— Петя, прибери книги со стола, нарежь хлеба.
Петро удивился: у Саши ничего еще не готово, со столом и хлебом можно бы не спешить. Не хочет, чтоб они продолжали этот разговор? Почему? Как раз последние слова Лялькевича понравились ему. Нет, это не жалобы человека, который боится или не хочет взвалить на себя лишние заботы. Это — серьезные и горькие раздумья. Разве мало сам он думал над всем этим? И другие, возможно, еще более мучительно размышляют, потому что тот же Лялькевич знает, безусловно, гораздо больше. Поговорить с ним по душам — разве это не важно?

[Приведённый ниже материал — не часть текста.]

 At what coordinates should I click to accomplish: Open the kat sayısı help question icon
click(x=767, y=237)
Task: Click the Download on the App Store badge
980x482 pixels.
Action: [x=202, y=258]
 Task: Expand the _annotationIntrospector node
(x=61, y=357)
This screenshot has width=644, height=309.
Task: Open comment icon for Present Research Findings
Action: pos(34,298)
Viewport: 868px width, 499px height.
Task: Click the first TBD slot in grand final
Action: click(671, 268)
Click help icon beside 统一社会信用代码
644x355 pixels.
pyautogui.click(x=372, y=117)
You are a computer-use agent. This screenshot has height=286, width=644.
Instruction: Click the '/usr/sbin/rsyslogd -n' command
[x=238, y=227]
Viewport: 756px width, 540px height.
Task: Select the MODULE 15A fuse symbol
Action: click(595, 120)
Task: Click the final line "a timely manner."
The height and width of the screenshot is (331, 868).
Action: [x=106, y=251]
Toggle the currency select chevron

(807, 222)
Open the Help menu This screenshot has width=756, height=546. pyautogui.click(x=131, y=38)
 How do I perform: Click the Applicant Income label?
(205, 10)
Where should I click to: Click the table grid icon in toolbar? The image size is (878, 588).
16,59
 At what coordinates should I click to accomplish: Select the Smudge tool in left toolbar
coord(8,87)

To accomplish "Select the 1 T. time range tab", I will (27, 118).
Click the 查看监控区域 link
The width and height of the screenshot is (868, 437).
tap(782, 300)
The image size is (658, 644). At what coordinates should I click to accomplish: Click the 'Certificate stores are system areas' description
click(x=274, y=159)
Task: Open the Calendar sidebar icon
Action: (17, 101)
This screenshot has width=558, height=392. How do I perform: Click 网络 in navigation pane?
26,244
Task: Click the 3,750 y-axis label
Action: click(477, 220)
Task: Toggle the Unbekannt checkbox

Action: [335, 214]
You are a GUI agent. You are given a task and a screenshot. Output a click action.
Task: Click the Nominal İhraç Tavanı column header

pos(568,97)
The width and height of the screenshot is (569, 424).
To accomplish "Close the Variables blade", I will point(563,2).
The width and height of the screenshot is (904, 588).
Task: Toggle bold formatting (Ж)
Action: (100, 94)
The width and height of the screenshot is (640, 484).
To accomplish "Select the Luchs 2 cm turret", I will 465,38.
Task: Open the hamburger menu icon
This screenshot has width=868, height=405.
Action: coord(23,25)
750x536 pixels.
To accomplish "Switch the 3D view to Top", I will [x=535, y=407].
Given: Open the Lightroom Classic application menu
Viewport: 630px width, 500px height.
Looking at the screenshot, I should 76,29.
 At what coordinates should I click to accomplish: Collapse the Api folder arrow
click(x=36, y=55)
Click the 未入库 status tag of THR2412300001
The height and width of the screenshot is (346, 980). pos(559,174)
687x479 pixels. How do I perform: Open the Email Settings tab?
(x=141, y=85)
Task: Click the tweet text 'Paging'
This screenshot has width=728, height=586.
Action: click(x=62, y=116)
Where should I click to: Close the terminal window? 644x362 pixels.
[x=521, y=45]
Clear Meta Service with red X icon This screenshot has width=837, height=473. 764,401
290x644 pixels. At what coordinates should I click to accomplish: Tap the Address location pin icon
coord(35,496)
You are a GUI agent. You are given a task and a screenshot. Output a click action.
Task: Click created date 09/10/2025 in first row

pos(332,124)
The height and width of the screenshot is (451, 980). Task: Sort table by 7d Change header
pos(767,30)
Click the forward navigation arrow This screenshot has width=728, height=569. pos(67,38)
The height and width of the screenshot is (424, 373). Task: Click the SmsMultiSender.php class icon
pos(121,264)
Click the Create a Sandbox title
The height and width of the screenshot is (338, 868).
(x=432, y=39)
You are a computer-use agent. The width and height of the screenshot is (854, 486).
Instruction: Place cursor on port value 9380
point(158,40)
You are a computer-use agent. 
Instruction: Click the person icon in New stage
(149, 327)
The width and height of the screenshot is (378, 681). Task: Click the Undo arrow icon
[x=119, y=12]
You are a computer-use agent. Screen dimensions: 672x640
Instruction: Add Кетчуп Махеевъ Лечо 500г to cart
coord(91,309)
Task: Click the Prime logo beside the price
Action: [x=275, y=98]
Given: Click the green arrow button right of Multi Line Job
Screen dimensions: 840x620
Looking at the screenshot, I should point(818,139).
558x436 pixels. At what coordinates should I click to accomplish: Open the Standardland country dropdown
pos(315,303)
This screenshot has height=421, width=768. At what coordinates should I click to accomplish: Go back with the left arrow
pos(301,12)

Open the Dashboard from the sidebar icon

Однако, кажется, не только одна Саша считает, что тема, как говорится, исчерпана, но и Лялькевич тоже. Подошел к столу, стал рассматривать книги.
В печке зашипело сало. А когда сковородка была поставлена на загнетку и Саша вбила туда яйца, пошел такой аромат, что у Петра закружилась голова.
«Чего доброго еще в обморок хлопнешься, как Таня», — с грустным юмором подумал он. Но, увидев, как тайком проглотил слюну гость, повеселел: «Да ты такой же голодный, как и я, грешный». И уже быстро, нетерпеливо, пачками стал сваливать книги со стола на кровать.
Лялькевич, просмотрев одну-две книжки, спросил:
— Грызешь историю?
— Вдруг открыл, что это интереснейшая наука.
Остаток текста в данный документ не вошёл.